If there was concern within Pakistan about the hidden costs of the China-Pakistan Economic Corridor, also known as CPEC, there was growing suspicion abroad about a hidden military aspect, as well.

In recent years, Chinese state-owned companies have built or begun constructing seaports at strategic spots around the Indian Ocean, including places in Sri Lanka, Bangladesh and Malaysia.

Chinese officials insisted that the ports would not be militarised. But analysts began wondering whether China's endgame was to muscle its way onto coastal territories that could become prime military assets – much as it did when it started militarising contested islands in the South China Sea.

Then, Sri Lanka, unable to repay its ballooning debt with China, handed over the Chinese-built port at Hambantota in a 99-year lease agreement last year. Indian and US officials expressed a growing conviction that taking control of the port had been China's intent all along.

A Chinese container ship docks at the port of Gwadar.Credit:Anadolu Agency

Military analysts predict that China could use Gwadar to expand the naval footprint of its attack submarines, after agreeing in 2015 to sell eight submarines to Pakistan in a deal worth up to $US6 billion. China could use the equipment it sells to refuel its own submarines, extending its navy's global reach.

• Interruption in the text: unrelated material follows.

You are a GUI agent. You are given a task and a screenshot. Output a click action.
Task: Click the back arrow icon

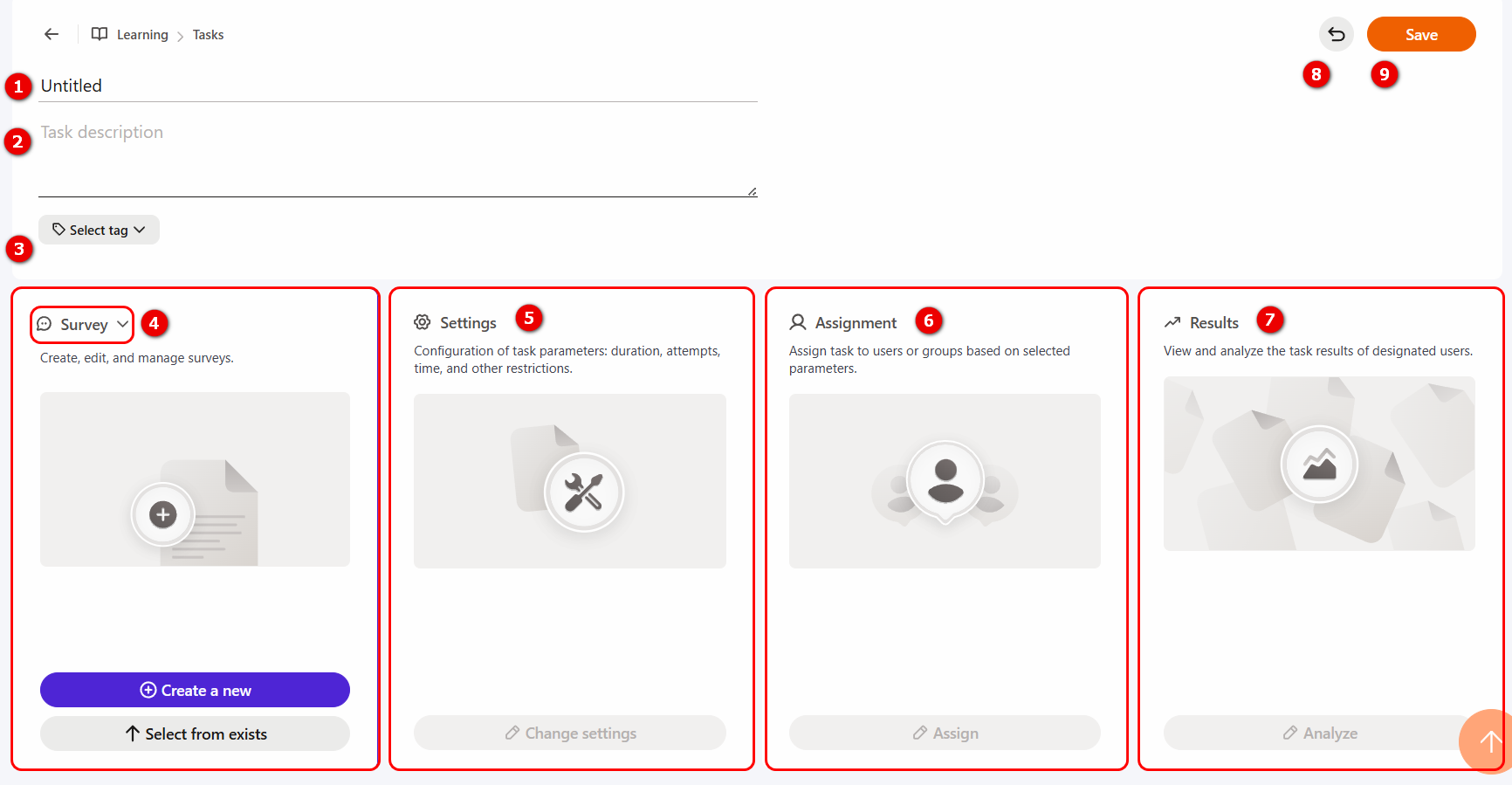pyautogui.click(x=52, y=34)
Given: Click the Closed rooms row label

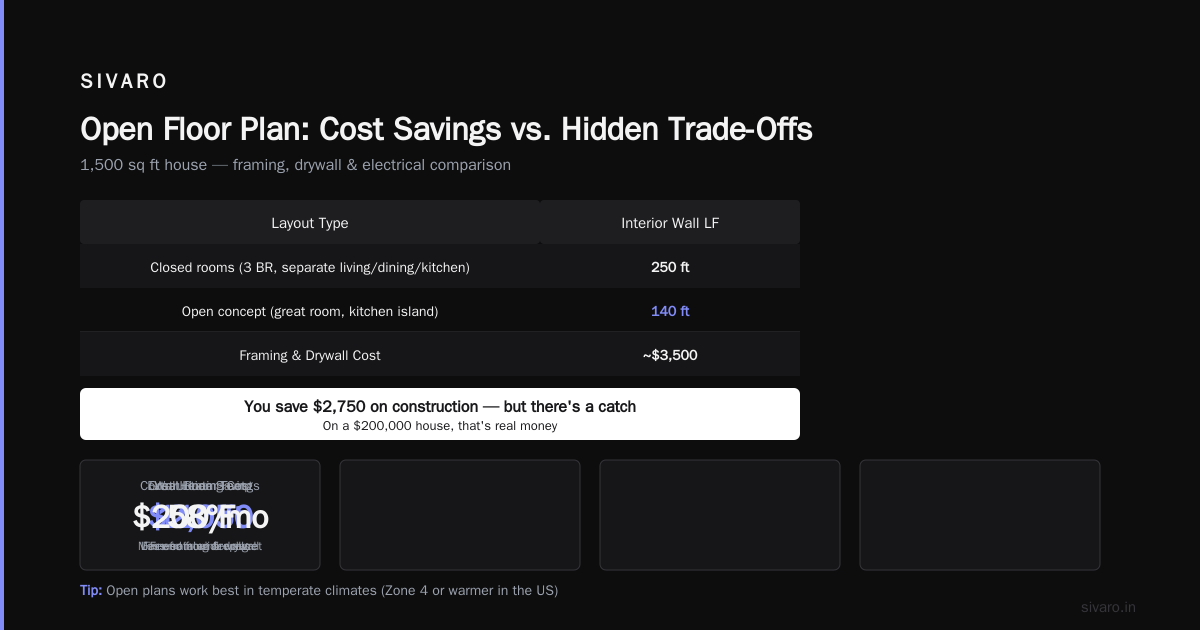Looking at the screenshot, I should tap(310, 267).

With CPEC under fresh scrutiny, officials in recent weeks have contended that Pakistan has a debt problem but not a Chinese debt problem.

In October, the country's central bank revealed an overall debt and liability burden of about $US215 billion, with $US95 billion externally held. With nearly half of CPEC's projects completed – in terms of worth – Pakistan currently owes China $US23 billion. But the country stands to owe $US62 billion to China – before interest balloons the figure to some $US90 billion – under the plan for Belt and Road's expansion there in coming years.

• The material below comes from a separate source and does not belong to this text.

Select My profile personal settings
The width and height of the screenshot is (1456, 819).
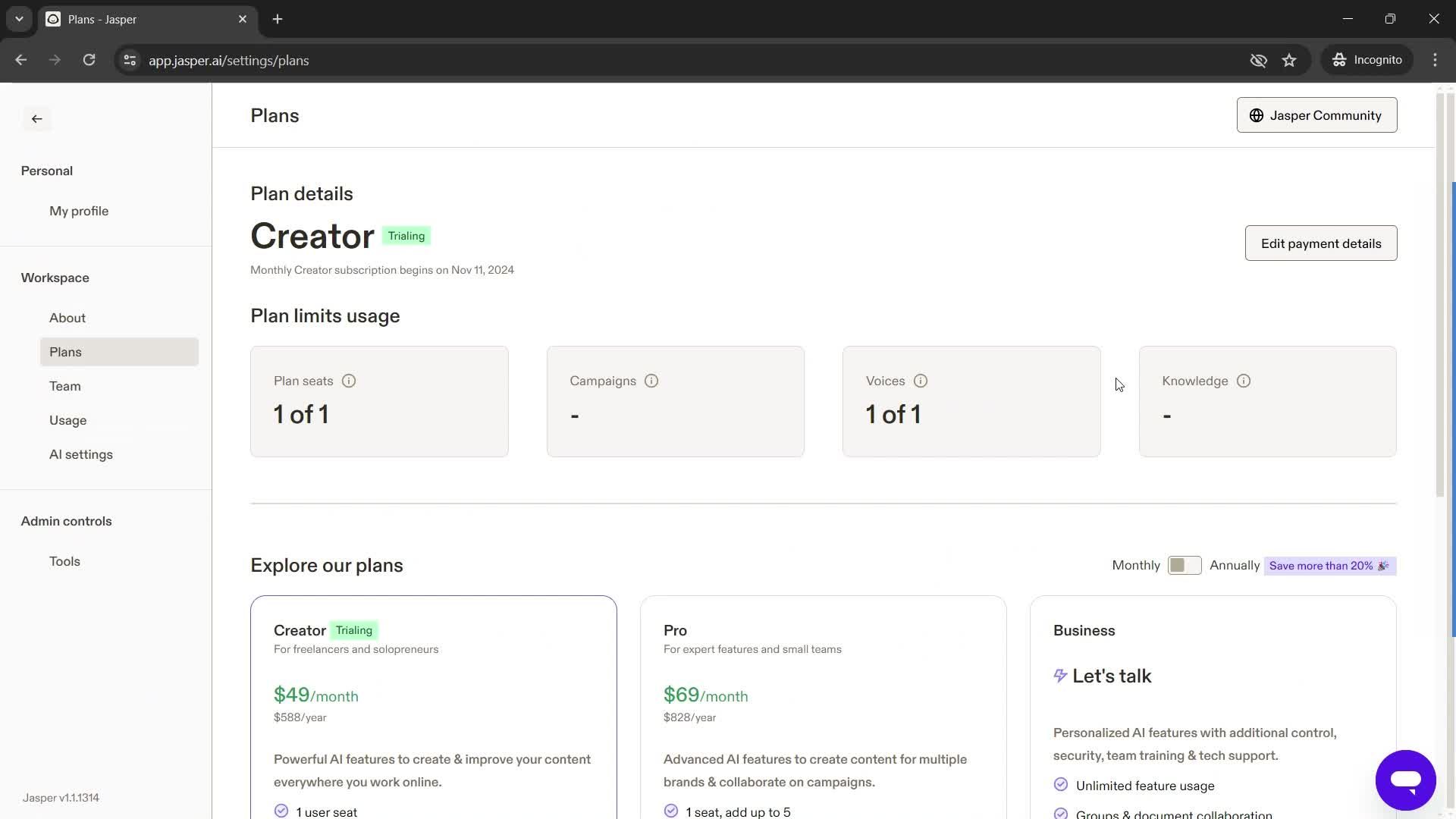coord(78,212)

Pakistani fighter jets perform an aerobatic stunt during an air show this year.Credit:AP

Fighter Jets and Satellites

According to the undisclosed proposal drawn up by the Pakistani air force and Chinese officials at the start of the year, a special economic zone under CPEC would be created in Pakistan to produce a new generation of fighter jets. For the first time, navigation systems, radar systems and onboard weapons would be built jointly by the countries at factories in Pakistan.

The proposal, confirmed by officials at the Ministry of Planning and Development, would expand China and Pakistan's current co-operation on the JF-17 fighter jet, which is assembled at Pakistan's military-run Kamra Aeronautical Complex in the Punjab. The Chinese-designed jets have given Pakistan an alternative to the US-built F-16 fighters.

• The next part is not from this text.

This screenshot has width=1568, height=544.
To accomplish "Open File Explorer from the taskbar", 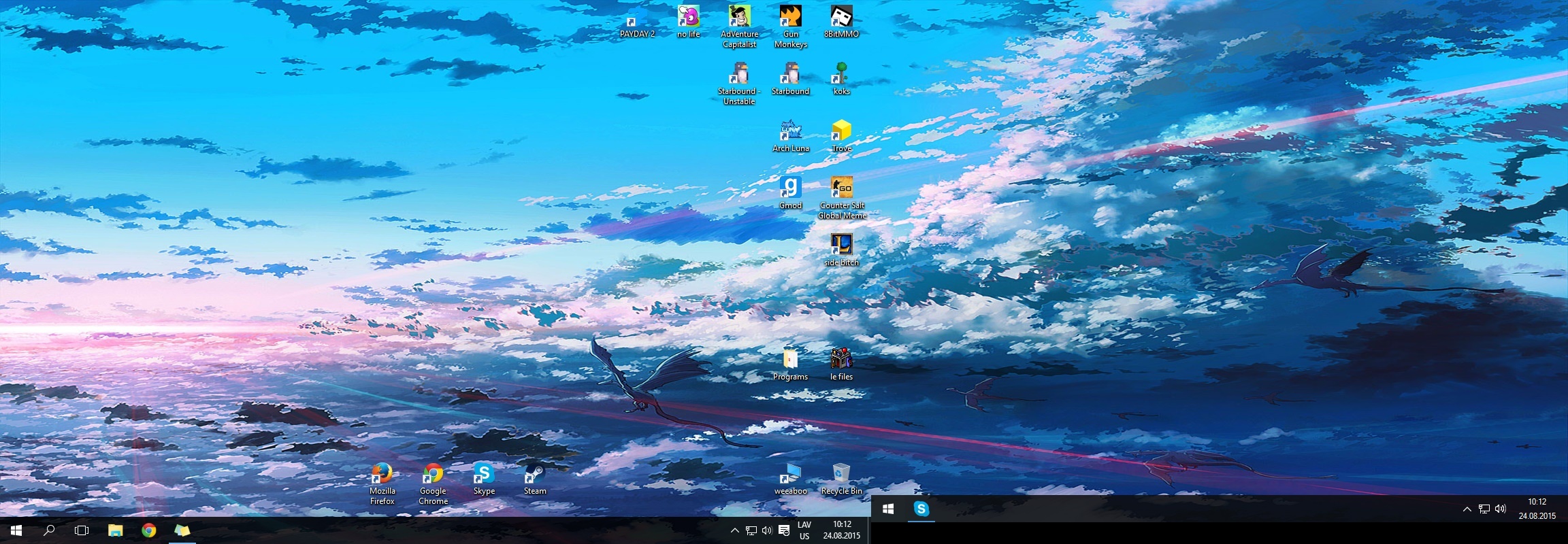I will (x=115, y=530).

For China, Pakistan could become a showcase for other countries seeking to shift their militaries away from US equipment and toward Chinese arms, Western diplomats said. And because China is not averse to selling such advanced weaponry as ballistic missiles – which the US will not sell to allies such as Saudi Arabia – the deal with Pakistan could be a stepping stone to a bigger market for Chinese weapons in the Muslim world.

For years, some of the most important military co-ordination between China and Pakistan has been going on in space.

China’s BeiDou navigation satellite system is an alternative to GPS.

Just months before Beijing unveiled the Belt and Road project in 2013, it signed an agreement with Pakistan to build a network of satellite stations  to establish the Beidou Navigation System as an alternative to the American GPS network.

For the Pentagon, China's satellite launches are ominous.

"The [Chinese military] continues to strengthen its military space capabilities despite its public stance against the militarisation of space," including developing Beidou and new weaponry, according to a Pentagon report issued to Congress in May.